Text to read:
::::
How Sabrina Sadiq turned her passion for handbags into £15 million business Luxury Promise

A chance encounter with a Birkin bag helped spark a passion that became a business
Sabrina Sadiq
Lucy Tobin12 January 2022

When Sabrina Sadiq talks about luxury handbags, she speaks faster than the terms and conditions explainer at the end of a TV advert.

She can reel off the exact owner, location and condition of the world’s most coveted Birkin bags — the £10,000-plus Hermès handbag named after actress Jane Birkin — with more speed and accuracy than most parents can locate their children.

Along with passion, she’s got expertise — she spent 10 years working in the luxury fashion industry as an authenticator, picking out the convincing fakes that criminals try to sell for huge sums.

Luxury Promise

Founded: 2017

Staff: 25

Turnover: Jan-Dec 2021 £15m

Headquarters: Knightsbridge

And yet, when she approached potential investors for her idea of a luxury bag resale website, “they mostly laughed at me,” Sadiq remembers.

“When you pitch to a bunch of men, and try to tell them that handbags are an investment and a real business — they don’t generally take you seriously.”

One pitch ended with the would-be investor “mockingly saying, ‘if I want to invest in that side of luxury I’d invest in [pre-owned watch firm] Watchfinder’. But now I laugh,” Sadiq, 36, says, “because Watchfinder’s founder invested in me — and the venture capital [Beringea] that invested in it also invested in me.

“But at the time with all those pitches, it wasn’t easy.”

Today Sadiq can afford to smirk at those who said her Knightsbridge-headquartered business, Luxury Promise, would never work.

Four years after setting up a website where customers can buy and sell luxury handbags (from £50 to £350,000), as well as have their bags repaired or authenticated, the firm now has more than 5000 bags in its South Molton Street shop, and £15 million annual turnover.

It all started by accident.
::::
Data shown:

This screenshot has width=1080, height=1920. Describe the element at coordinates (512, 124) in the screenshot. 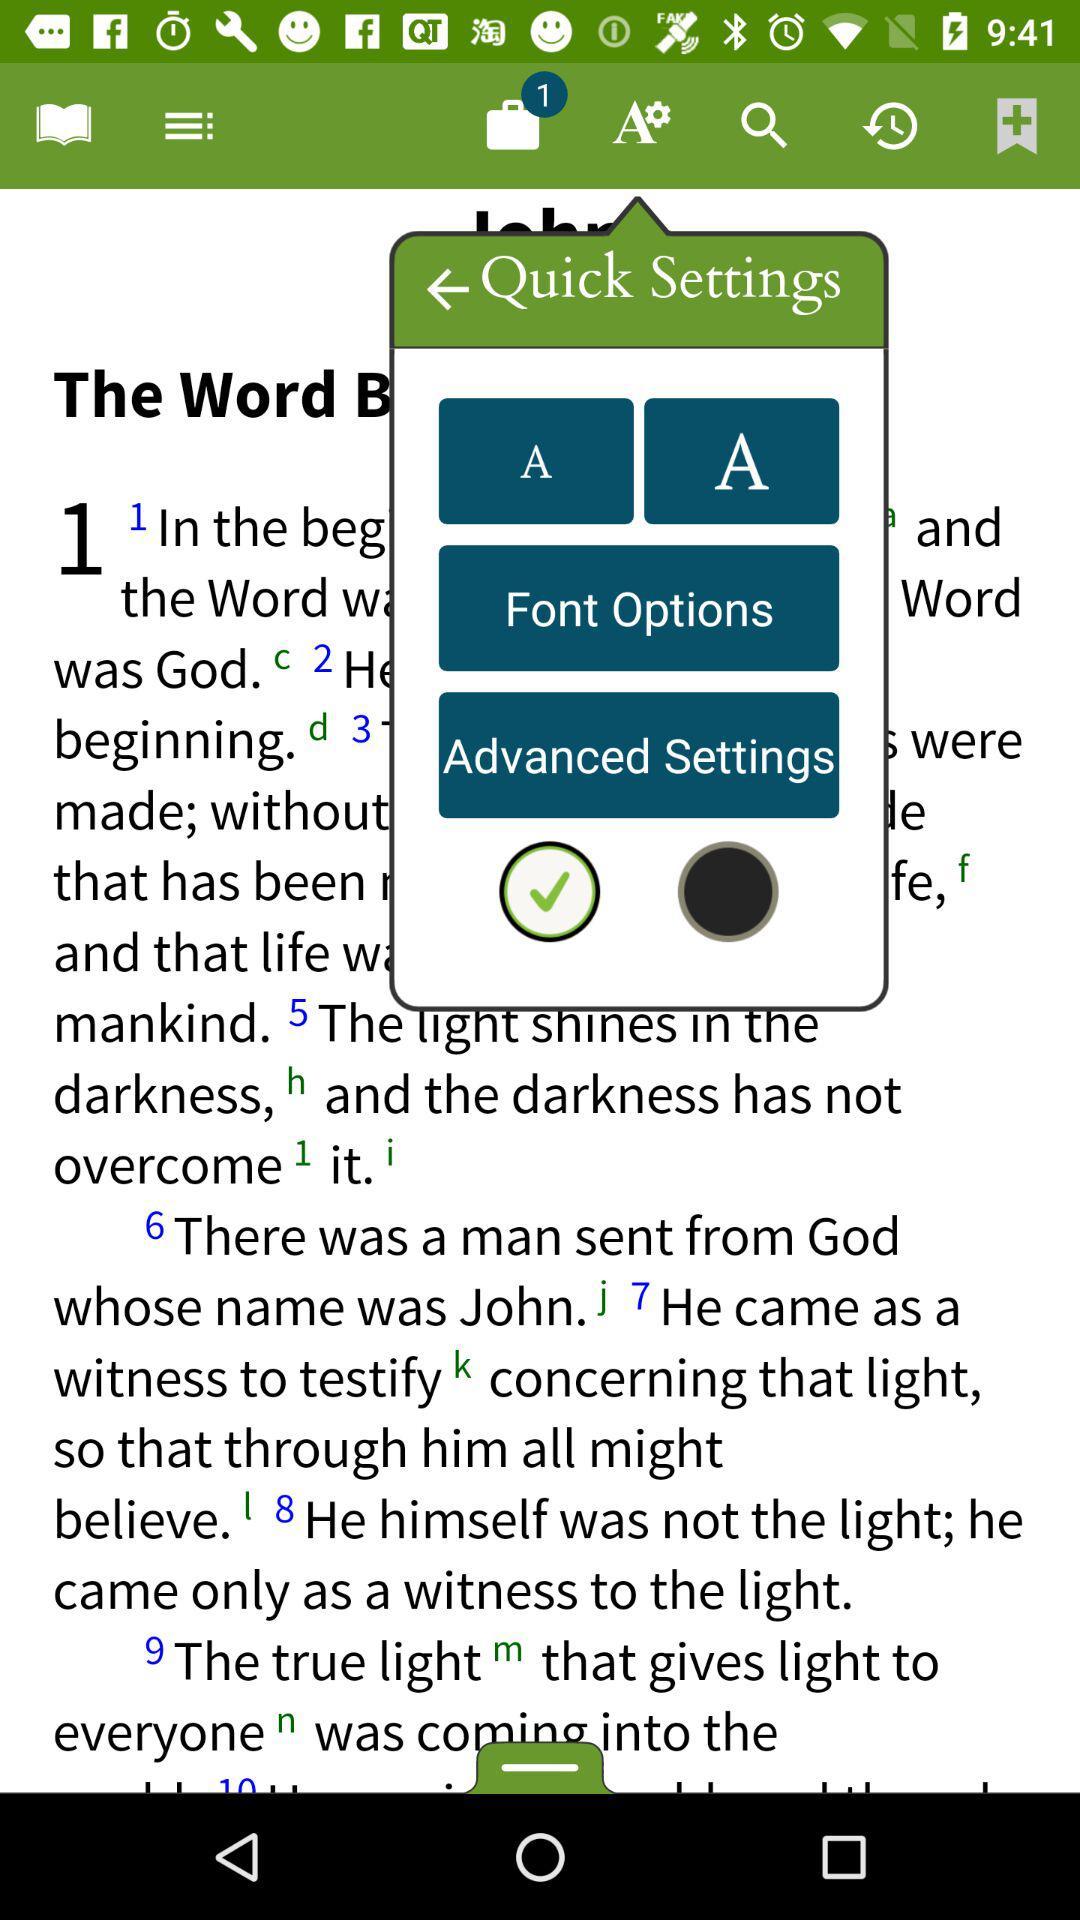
::::
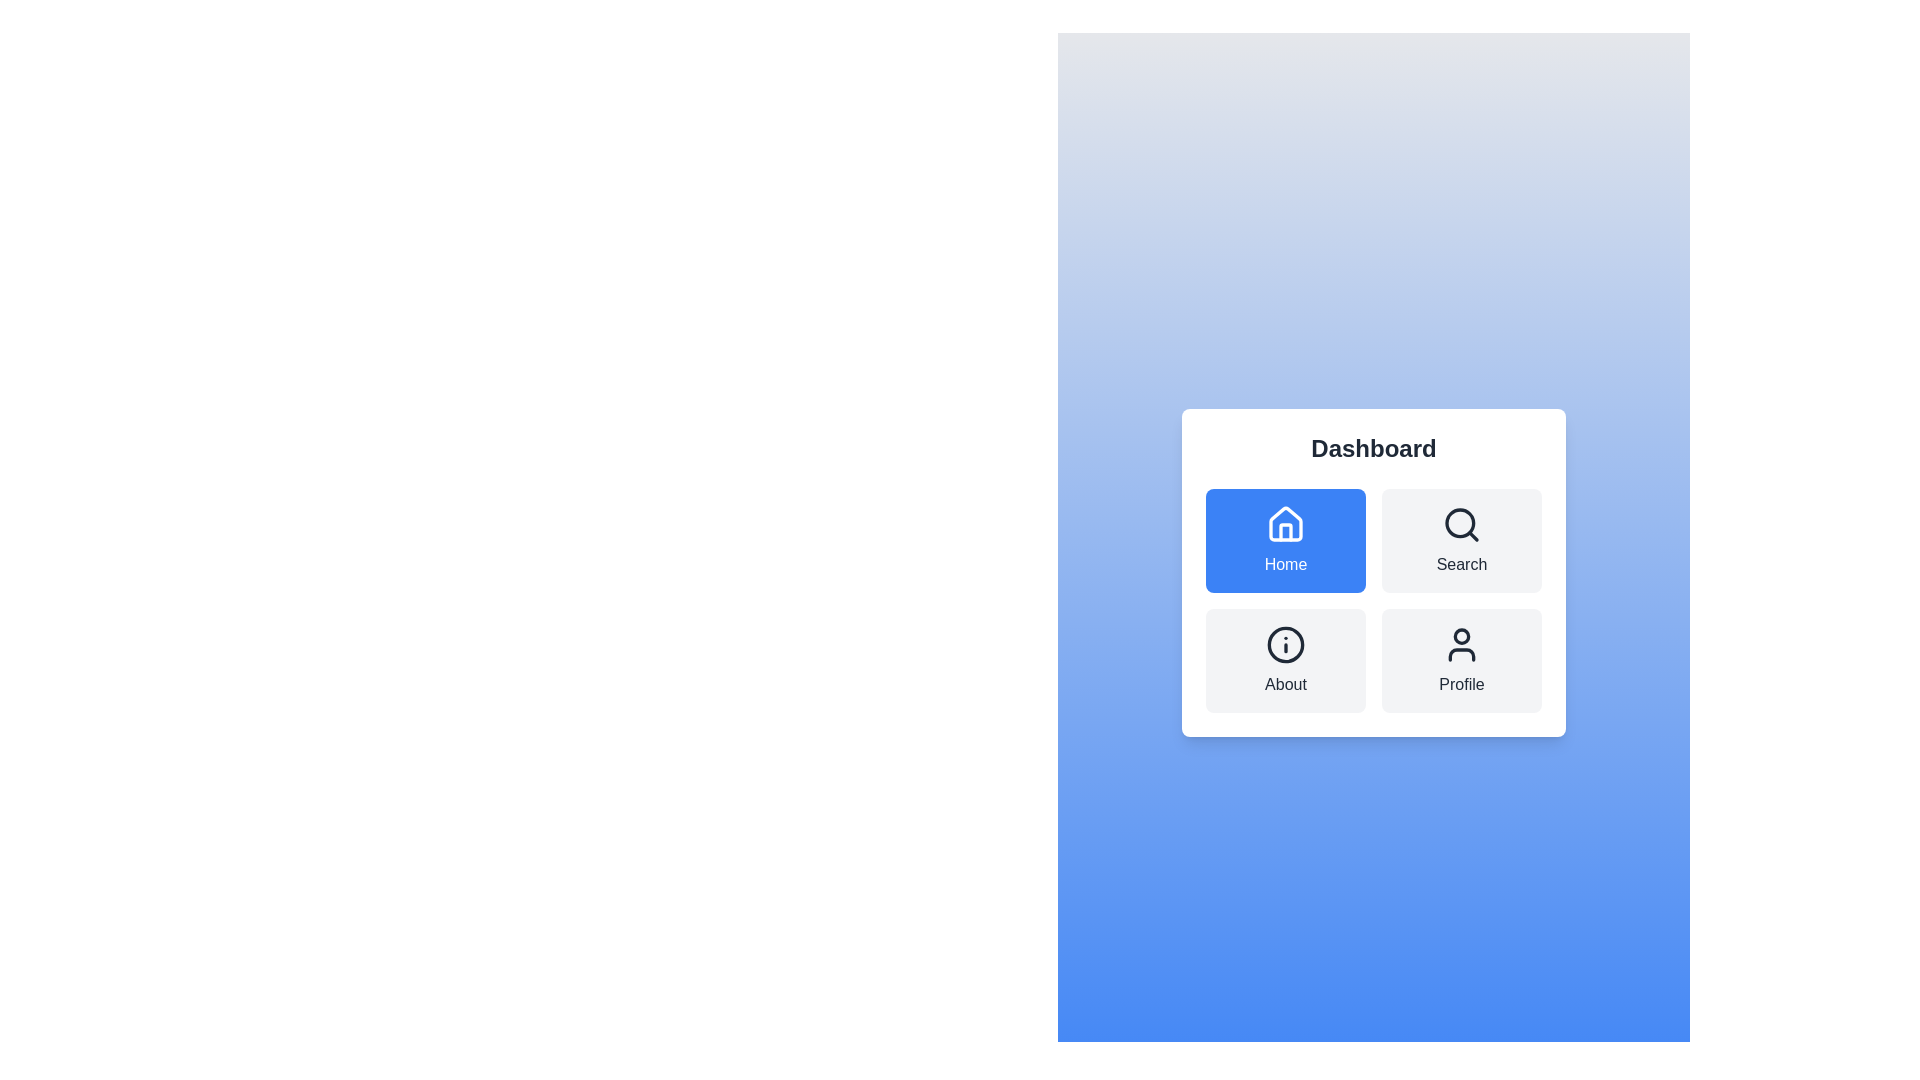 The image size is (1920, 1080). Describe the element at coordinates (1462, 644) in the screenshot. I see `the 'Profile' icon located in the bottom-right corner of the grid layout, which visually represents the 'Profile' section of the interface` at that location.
::::
Goal: From the article above on Luxury Promise, reproduce word for word the stretch from "Headquarters: Knightsbridge" through "would never work.".

Result of the task:
Headquarters: Knightsbridge

And yet, when she approached potential investors for her idea of a luxury bag resale website, “they mostly laughed at me,” Sadiq remembers.

“When you pitch to a bunch of men, and try to tell them that handbags are an investment and a real business — they don’t generally take you seriously.”

One pitch ended with the would-be investor “mockingly saying, ‘if I want to invest in that side of luxury I’d invest in [pre-owned watch firm] Watchfinder’. But now I laugh,” Sadiq, 36, says, “because Watchfinder’s founder invested in me — and the venture capital [Beringea] that invested in it also invested in me.

“But at the time with all those pitches, it wasn’t easy.”

Today Sadiq can afford to smirk at those who said her Knightsbridge-headquartered business, Luxury Promise, would never work.